Second, Herr cited a shortfall in the workforce, as there are currently not enough folks to staff the mission and the review might recommend Cyber Command take on a more aggressive role in equipping the workforce for personnel coming from the services.

Third, as the U.S. has significantly increased in cyber capability – even in the last five years – Herr said the final report might include missions that were not initially envisioned when organizations such as Cyber Command stood up to include influence operations on par with what Russia is alleged to have done in the 2016 election.

Joshua Corman, director of the Cyber Statecraft Initiative at the Atlantic Council, said he believes there has been too much of a focus on offense recently, to the detriment of defense. He said the focus on defense and soft targets has been lost and while the U.S. has great capability in offense, it is also uniquely vulnerable and in some cases might have more to lose than others given its large attack surface.

As such, a significant review of defensive capabilities is necessary.

Corman also noted that there has been more of an eye toward more capable cyber actors – mainly nation states – offering there needs to be an assessment of sub-state and non-state actors. While the draft order addresses a review of adversaries, assessing capabilities ties in directly.

Much criticism has surrounded the cyber fight against the Islamic State group, as well. Cyber Command was originally stood up to combat more capable actors and it has struggled to address lower threshold enemies. A capabilities review will have to focus on methods to combat these high intent, low capability actors, Corman told FifthDomain, adding these are a serious set of adversaries that have not been sufficiently factored into national security cyber.

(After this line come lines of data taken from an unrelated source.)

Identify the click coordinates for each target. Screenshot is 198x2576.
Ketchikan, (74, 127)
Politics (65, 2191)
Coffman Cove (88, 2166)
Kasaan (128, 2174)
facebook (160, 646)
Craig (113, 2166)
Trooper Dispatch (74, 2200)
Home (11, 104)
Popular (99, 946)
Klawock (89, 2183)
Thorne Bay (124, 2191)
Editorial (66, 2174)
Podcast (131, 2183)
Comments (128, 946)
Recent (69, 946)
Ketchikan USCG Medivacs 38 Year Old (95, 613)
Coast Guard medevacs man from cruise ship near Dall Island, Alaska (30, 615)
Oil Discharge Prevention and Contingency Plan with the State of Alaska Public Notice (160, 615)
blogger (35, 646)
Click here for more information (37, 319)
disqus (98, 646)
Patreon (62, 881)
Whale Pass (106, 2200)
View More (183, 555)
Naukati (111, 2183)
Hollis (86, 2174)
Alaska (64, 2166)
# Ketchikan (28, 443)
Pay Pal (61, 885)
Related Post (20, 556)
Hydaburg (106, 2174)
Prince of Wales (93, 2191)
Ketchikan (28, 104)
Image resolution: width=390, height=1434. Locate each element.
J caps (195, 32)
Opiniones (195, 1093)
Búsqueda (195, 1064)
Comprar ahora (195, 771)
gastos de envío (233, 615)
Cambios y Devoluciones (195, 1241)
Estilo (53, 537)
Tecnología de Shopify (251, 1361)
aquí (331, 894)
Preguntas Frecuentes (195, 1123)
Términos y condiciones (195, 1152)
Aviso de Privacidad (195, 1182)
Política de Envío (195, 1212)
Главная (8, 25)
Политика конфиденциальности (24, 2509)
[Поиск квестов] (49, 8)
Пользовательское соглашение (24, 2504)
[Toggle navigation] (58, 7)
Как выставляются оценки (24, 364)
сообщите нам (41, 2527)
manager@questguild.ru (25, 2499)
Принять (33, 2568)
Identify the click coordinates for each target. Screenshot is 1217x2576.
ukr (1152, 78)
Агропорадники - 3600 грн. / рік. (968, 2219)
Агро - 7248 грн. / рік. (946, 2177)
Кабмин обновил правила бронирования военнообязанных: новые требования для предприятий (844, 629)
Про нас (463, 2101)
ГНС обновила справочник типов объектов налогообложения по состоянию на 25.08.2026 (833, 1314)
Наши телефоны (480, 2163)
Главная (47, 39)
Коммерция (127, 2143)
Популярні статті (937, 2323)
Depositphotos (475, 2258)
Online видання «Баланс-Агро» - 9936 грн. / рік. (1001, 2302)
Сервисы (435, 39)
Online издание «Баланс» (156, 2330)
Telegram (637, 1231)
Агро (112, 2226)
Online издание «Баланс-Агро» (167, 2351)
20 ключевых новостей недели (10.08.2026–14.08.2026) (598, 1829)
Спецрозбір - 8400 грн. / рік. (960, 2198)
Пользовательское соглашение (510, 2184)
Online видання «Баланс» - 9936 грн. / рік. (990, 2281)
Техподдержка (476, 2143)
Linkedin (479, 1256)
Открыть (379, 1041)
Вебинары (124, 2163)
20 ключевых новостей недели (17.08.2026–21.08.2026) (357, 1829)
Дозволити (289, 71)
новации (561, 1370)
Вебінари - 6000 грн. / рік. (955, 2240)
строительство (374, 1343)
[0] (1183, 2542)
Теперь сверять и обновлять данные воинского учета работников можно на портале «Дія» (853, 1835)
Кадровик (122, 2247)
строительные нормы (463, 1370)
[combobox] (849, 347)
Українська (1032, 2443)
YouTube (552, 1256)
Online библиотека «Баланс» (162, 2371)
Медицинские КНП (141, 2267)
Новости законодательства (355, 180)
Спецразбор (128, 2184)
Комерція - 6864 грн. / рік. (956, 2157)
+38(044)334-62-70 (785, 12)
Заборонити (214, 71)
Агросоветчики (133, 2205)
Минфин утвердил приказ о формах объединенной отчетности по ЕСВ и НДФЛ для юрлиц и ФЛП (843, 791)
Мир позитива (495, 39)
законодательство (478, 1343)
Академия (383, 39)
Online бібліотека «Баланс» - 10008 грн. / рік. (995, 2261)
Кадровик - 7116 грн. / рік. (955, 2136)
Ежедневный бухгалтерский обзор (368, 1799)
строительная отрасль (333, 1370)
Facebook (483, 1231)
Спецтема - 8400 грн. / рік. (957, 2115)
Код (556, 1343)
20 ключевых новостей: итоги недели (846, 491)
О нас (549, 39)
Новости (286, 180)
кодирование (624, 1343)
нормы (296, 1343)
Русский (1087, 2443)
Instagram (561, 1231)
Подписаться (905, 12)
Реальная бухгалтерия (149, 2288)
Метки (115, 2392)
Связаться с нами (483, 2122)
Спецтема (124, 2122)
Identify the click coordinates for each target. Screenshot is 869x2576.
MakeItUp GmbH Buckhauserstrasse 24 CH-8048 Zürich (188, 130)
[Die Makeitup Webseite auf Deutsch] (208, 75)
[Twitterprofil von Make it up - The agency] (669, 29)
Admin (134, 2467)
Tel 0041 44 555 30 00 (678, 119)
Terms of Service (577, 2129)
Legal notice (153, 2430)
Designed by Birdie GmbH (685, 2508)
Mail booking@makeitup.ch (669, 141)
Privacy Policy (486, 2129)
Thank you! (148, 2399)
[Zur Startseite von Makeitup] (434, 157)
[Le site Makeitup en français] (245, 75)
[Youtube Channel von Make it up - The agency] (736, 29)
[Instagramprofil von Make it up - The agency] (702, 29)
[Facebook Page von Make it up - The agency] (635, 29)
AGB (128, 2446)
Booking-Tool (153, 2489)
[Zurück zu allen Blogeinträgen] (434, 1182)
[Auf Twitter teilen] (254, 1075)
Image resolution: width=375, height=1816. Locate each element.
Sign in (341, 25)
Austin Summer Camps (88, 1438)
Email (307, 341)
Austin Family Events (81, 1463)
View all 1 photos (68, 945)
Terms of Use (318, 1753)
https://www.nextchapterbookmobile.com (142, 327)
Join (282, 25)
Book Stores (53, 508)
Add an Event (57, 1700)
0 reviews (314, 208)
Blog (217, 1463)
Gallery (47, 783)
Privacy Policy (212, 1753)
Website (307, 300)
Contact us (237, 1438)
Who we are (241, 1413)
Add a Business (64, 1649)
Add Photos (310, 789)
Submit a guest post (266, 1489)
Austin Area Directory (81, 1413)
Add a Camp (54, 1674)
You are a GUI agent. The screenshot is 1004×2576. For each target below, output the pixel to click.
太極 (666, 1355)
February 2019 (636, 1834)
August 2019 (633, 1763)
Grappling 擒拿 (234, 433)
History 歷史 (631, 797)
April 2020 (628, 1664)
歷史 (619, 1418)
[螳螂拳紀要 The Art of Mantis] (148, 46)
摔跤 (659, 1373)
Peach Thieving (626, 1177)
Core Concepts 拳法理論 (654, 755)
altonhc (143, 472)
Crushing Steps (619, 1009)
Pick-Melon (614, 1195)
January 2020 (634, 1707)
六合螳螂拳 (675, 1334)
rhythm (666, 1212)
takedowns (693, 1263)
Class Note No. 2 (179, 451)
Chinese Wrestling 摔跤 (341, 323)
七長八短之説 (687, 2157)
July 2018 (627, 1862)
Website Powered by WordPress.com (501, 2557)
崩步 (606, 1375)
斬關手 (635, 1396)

Moreover, raising defenses and thus cutting out these lower threshold enemies clears the herd and makes attribution easier, he said, because upon getting to the nation-state level, there are norms, sanctions and other levers of deterrent power available that aren’t with non-state actors.

Herr added that he hopes the review outlines the demands that are being placed on the intelligence community and collection apparatus different from the military. A lot of the infrastructure for offensive cyber lies on the intelligence operations side and as Cyber Command and NSA separate, it will be important for this review to highlight where this split could create a shortfall in capabilities.